──────── INFORMATION ────────

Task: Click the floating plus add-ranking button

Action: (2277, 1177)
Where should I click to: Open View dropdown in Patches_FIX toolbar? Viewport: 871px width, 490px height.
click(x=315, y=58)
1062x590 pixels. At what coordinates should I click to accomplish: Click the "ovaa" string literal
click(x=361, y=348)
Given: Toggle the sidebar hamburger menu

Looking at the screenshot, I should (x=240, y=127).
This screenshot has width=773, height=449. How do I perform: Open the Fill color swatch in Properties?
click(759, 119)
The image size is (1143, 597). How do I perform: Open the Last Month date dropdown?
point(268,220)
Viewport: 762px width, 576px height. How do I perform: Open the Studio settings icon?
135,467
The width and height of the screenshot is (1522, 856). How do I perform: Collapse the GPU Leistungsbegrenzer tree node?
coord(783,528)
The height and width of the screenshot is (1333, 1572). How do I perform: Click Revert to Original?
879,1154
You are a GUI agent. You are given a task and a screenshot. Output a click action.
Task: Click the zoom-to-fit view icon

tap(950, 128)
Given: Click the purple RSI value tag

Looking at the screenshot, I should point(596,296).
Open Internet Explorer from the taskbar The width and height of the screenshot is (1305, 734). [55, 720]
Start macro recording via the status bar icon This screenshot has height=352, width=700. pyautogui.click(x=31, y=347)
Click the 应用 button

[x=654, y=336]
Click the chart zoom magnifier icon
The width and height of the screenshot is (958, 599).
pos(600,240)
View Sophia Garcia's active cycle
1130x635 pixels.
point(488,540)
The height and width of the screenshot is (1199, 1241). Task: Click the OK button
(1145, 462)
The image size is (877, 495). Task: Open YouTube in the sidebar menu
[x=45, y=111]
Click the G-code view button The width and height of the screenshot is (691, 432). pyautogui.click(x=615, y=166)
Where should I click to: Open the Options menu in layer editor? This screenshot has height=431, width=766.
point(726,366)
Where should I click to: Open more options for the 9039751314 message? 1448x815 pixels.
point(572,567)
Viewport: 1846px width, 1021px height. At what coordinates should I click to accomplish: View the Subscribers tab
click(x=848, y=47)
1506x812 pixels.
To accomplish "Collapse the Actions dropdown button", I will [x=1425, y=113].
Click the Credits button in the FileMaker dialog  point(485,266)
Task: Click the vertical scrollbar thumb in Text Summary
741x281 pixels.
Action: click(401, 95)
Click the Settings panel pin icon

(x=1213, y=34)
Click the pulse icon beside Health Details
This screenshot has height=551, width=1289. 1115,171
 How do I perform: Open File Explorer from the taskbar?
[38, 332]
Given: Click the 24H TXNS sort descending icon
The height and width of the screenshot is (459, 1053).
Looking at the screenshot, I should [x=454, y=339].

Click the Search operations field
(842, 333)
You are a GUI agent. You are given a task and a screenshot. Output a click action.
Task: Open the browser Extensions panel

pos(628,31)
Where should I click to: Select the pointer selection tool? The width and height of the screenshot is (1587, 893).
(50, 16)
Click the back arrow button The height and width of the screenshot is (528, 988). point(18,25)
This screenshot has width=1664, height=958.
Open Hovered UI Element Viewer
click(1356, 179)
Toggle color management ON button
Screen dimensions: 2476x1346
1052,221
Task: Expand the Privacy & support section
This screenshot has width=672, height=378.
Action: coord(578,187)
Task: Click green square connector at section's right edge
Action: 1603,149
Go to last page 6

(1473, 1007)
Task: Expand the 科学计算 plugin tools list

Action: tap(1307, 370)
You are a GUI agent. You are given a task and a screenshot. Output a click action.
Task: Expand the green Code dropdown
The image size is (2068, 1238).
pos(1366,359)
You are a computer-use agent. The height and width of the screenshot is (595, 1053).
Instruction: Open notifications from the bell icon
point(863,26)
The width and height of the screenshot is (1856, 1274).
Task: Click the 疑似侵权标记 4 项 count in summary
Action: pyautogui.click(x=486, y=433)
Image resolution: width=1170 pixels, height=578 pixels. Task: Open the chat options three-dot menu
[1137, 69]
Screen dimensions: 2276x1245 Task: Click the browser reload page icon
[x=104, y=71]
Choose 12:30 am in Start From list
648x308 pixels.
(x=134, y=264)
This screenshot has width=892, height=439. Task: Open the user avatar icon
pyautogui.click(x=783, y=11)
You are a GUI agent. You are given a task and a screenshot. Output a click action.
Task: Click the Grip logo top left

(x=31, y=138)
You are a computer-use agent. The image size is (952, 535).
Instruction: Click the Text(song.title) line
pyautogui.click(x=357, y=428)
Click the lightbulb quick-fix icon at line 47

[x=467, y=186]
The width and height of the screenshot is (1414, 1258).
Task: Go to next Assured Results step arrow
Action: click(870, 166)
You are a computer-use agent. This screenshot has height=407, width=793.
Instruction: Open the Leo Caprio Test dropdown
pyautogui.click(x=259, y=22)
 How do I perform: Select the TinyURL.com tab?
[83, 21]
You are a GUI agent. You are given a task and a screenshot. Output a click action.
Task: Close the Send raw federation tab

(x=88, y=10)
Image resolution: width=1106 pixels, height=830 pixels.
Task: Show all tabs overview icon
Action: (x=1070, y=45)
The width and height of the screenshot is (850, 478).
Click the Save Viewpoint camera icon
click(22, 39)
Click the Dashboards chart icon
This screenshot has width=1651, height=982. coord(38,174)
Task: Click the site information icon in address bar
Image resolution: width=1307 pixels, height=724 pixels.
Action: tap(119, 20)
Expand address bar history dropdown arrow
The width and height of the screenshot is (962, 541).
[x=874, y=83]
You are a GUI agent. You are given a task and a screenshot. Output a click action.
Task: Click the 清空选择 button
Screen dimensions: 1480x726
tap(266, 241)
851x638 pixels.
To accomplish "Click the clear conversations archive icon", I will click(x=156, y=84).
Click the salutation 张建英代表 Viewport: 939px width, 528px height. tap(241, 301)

────────

--- WHAT THIS TASK INVOLVES ---
Write the material above out once more, exactly as it stands.

--- RESPONSE TO THIS EXERCISE ---
Task: Click the floating plus add-ranking button

Action: (2277, 1177)
Where should I click to: Open View dropdown in Patches_FIX toolbar? Viewport: 871px width, 490px height.
click(x=315, y=58)
1062x590 pixels. At what coordinates should I click to accomplish: Click the "ovaa" string literal
click(x=361, y=348)
Given: Toggle the sidebar hamburger menu

Looking at the screenshot, I should (x=240, y=127).
This screenshot has width=773, height=449. How do I perform: Open the Fill color swatch in Properties?
click(759, 119)
The image size is (1143, 597). How do I perform: Open the Last Month date dropdown?
point(268,220)
Viewport: 762px width, 576px height. How do I perform: Open the Studio settings icon?
135,467
The width and height of the screenshot is (1522, 856). How do I perform: Collapse the GPU Leistungsbegrenzer tree node?
coord(783,528)
The height and width of the screenshot is (1333, 1572). How do I perform: Click Revert to Original?
879,1154
You are a GUI agent. You are given a task and a screenshot. Output a click action.
Task: Click the zoom-to-fit view icon

tap(950, 128)
Given: Click the purple RSI value tag

Looking at the screenshot, I should point(596,296).
Open Internet Explorer from the taskbar The width and height of the screenshot is (1305, 734). [55, 720]
Start macro recording via the status bar icon This screenshot has height=352, width=700. pyautogui.click(x=31, y=347)
Click the 应用 button

[x=654, y=336]
Click the chart zoom magnifier icon
The width and height of the screenshot is (958, 599).
pos(600,240)
View Sophia Garcia's active cycle
1130x635 pixels.
point(488,540)
The height and width of the screenshot is (1199, 1241). Task: Click the OK button
(1145, 462)
The image size is (877, 495). Task: Open YouTube in the sidebar menu
[x=45, y=111]
Click the G-code view button The width and height of the screenshot is (691, 432). pyautogui.click(x=615, y=166)
Where should I click to: Open the Options menu in layer editor? This screenshot has height=431, width=766.
point(726,366)
Where should I click to: Open more options for the 9039751314 message? 1448x815 pixels.
point(572,567)
Viewport: 1846px width, 1021px height. At what coordinates should I click to accomplish: View the Subscribers tab
click(x=848, y=47)
1506x812 pixels.
To accomplish "Collapse the Actions dropdown button", I will [x=1425, y=113].
Click the Credits button in the FileMaker dialog  point(485,266)
Task: Click the vertical scrollbar thumb in Text Summary
741x281 pixels.
Action: click(401, 95)
Click the Settings panel pin icon

(x=1213, y=34)
Click the pulse icon beside Health Details
This screenshot has height=551, width=1289. 1115,171
 How do I perform: Open File Explorer from the taskbar?
[38, 332]
Given: Click the 24H TXNS sort descending icon
The height and width of the screenshot is (459, 1053).
Looking at the screenshot, I should [x=454, y=339].

Click the Search operations field
(842, 333)
You are a GUI agent. You are given a task and a screenshot. Output a click action.
Task: Open the browser Extensions panel

pos(628,31)
Where should I click to: Select the pointer selection tool? The width and height of the screenshot is (1587, 893).
(50, 16)
Click the back arrow button The height and width of the screenshot is (528, 988). point(18,25)
This screenshot has width=1664, height=958.
Open Hovered UI Element Viewer
click(1356, 179)
Toggle color management ON button
Screen dimensions: 2476x1346
1052,221
Task: Expand the Privacy & support section
This screenshot has width=672, height=378.
Action: coord(578,187)
Task: Click green square connector at section's right edge
Action: 1603,149
Go to last page 6

(1473, 1007)
Task: Expand the 科学计算 plugin tools list

Action: tap(1307, 370)
You are a GUI agent. You are given a task and a screenshot. Output a click action.
Task: Expand the green Code dropdown
The image size is (2068, 1238).
pos(1366,359)
You are a computer-use agent. The height and width of the screenshot is (595, 1053).
Instruction: Open notifications from the bell icon
point(863,26)
The width and height of the screenshot is (1856, 1274).
Task: Click the 疑似侵权标记 4 项 count in summary
Action: pyautogui.click(x=486, y=433)
Image resolution: width=1170 pixels, height=578 pixels. Task: Open the chat options three-dot menu
[1137, 69]
Screen dimensions: 2276x1245 Task: Click the browser reload page icon
[x=104, y=71]
Choose 12:30 am in Start From list
648x308 pixels.
(x=134, y=264)
This screenshot has width=892, height=439. Task: Open the user avatar icon
pyautogui.click(x=783, y=11)
You are a GUI agent. You are given a task and a screenshot. Output a click action.
Task: Click the Grip logo top left

(x=31, y=138)
You are a computer-use agent. The image size is (952, 535).
Instruction: Click the Text(song.title) line
pyautogui.click(x=357, y=428)
Click the lightbulb quick-fix icon at line 47

[x=467, y=186]
The width and height of the screenshot is (1414, 1258).
Task: Go to next Assured Results step arrow
Action: click(870, 166)
You are a computer-use agent. This screenshot has height=407, width=793.
Instruction: Open the Leo Caprio Test dropdown
pyautogui.click(x=259, y=22)
 How do I perform: Select the TinyURL.com tab?
[83, 21]
You are a GUI agent. You are given a task and a screenshot. Output a click action.
Task: Close the Send raw federation tab

(x=88, y=10)
Image resolution: width=1106 pixels, height=830 pixels.
Task: Show all tabs overview icon
Action: (x=1070, y=45)
The width and height of the screenshot is (850, 478).
Click the Save Viewpoint camera icon
click(22, 39)
Click the Dashboards chart icon
This screenshot has width=1651, height=982. coord(38,174)
Task: Click the site information icon in address bar
Image resolution: width=1307 pixels, height=724 pixels.
Action: tap(119, 20)
Expand address bar history dropdown arrow
The width and height of the screenshot is (962, 541).
[x=874, y=83]
You are a GUI agent. You are given a task and a screenshot. Output a click action.
Task: Click the 清空选择 button
Screen dimensions: 1480x726
tap(266, 241)
851x638 pixels.
To accomplish "Click the clear conversations archive icon", I will click(x=156, y=84).
Click the salutation 张建英代表 Viewport: 939px width, 528px height. tap(241, 301)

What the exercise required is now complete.